Dê continuidade ao trecho sobre respirar no sinal vermelho, começando logo depois da última frase dele.

> _TRECHO FORNECIDO_
========================
Digamos, Thay já nos ensinou como dirigir conscientemente. Toda vez que você dirige seu carro, se por acaso você chegar a um cruzamento e o sinal ficar vermelho, em vez de nos sentirmos zangados, sente no banco, relaxe totalmente e solte as duas pernas e os dois braços. Olhe para o sinal vermelho, sorria e respire junto com a música "Sendo uma ilha para mim mesmo". Isso é o que o Thay já ensinou. Há um praticante que vê a luz do veículo diante dele piscando como o olho de Thay piscando para ele, como se Thay estivesse nos dando um sinal para voltarmos à nossa respiração. Se há alguém que pode praticar assim, por que não podemos?

 

A princípio, provavelmente não nos lembramos de fazer isso. Podemos escrever em um pedaço de papel pequeno o suficiente para ficar preso no volante, ou no espelho retrovisor, algo como "Respire no sinal vermelho", por exemplo. Colocamos naquele papel: "Respire no sinal vermelho". Toda vez que paramos em um sinal vermelho, é graças a esse pedaço de papel que voltamos à nossa respiração. Mantemos isso até que respirar no sinal vermelho se torne uma segunda natureza, um hábito. Só então podemos retirar aquele pedaço de papel e jogá-lo fora. Portanto, toda vez que paramos em um sinal vermelho, sempre temos a chance de seguir nossa respiração. Com isso, Thay está sentado ao nosso lado. Thay não está em um lugar distante.
========================
> _LISTAGEM_
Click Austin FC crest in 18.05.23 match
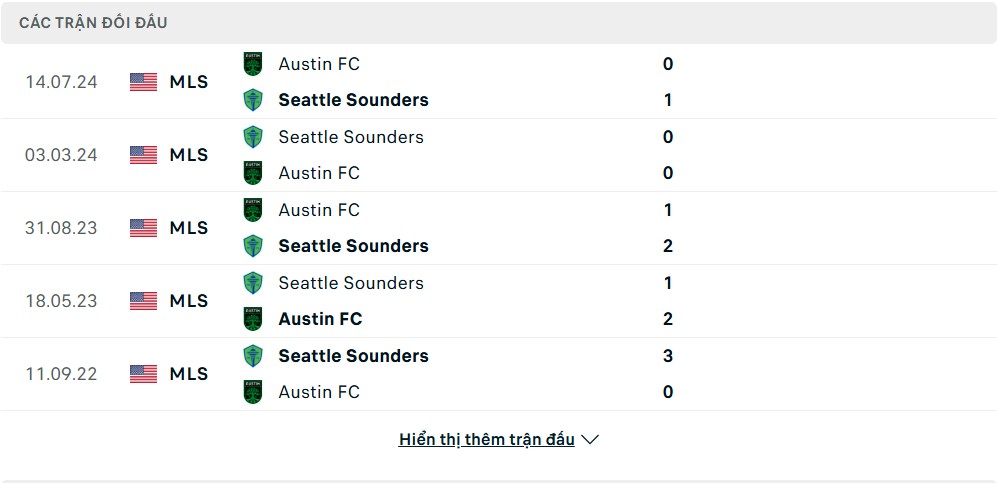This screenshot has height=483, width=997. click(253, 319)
========================
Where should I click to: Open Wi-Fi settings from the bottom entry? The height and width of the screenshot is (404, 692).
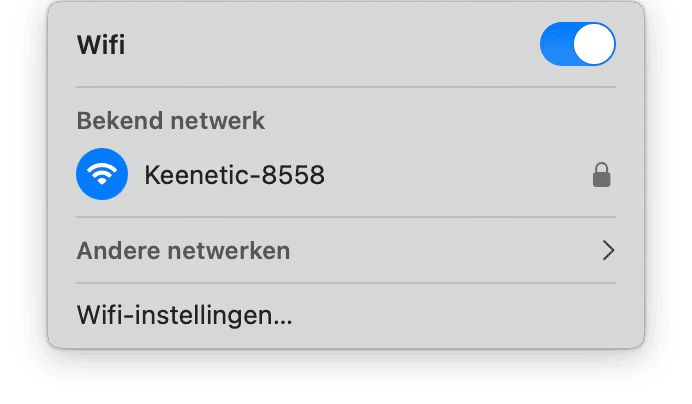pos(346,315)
========================
> _RESULTADO_
 

Quando estamos lavando a louça, lave a louça de forma que você tenha paz, alegria e felicidade o tempo todo. Você pode levar mais tempo para fazer isso, porém, ao fazê-lo, há vida, paz e felicidade. Então, se acontecer de você se sentir um pouco zangado ao lavar a louça, faça uma conversa estimulante: "Isso não é viver minha vida. Na verdade, estou desperdiçando minha vida". Estou destruindo minha vida. Por que lavo a louça me sentindo tão ressentido, tão deprimido, tão zangado? Não aprendi nada com Thay?" No momento em que nos lembramos disso, sorrimos. Começamos a lavar a louça com respeito e cuidado. Lavar a louça é como dar banho em um bebê Buda. Sentimo-nos tranquilos e felizes fazendo isso.

 

Antigamente, Thay lavava a louça para uma sangha de cem pessoas sem água quente nem sabão para lavar louça. Havia apenas cinzas da cozinha e um esfregão de fibra de coco. Mas agora, quando se trata de lavar a louça, temos sabão para lavar louça, temos água quente, temos tudo. Mas por que ainda não temos felicidade lavando a louça?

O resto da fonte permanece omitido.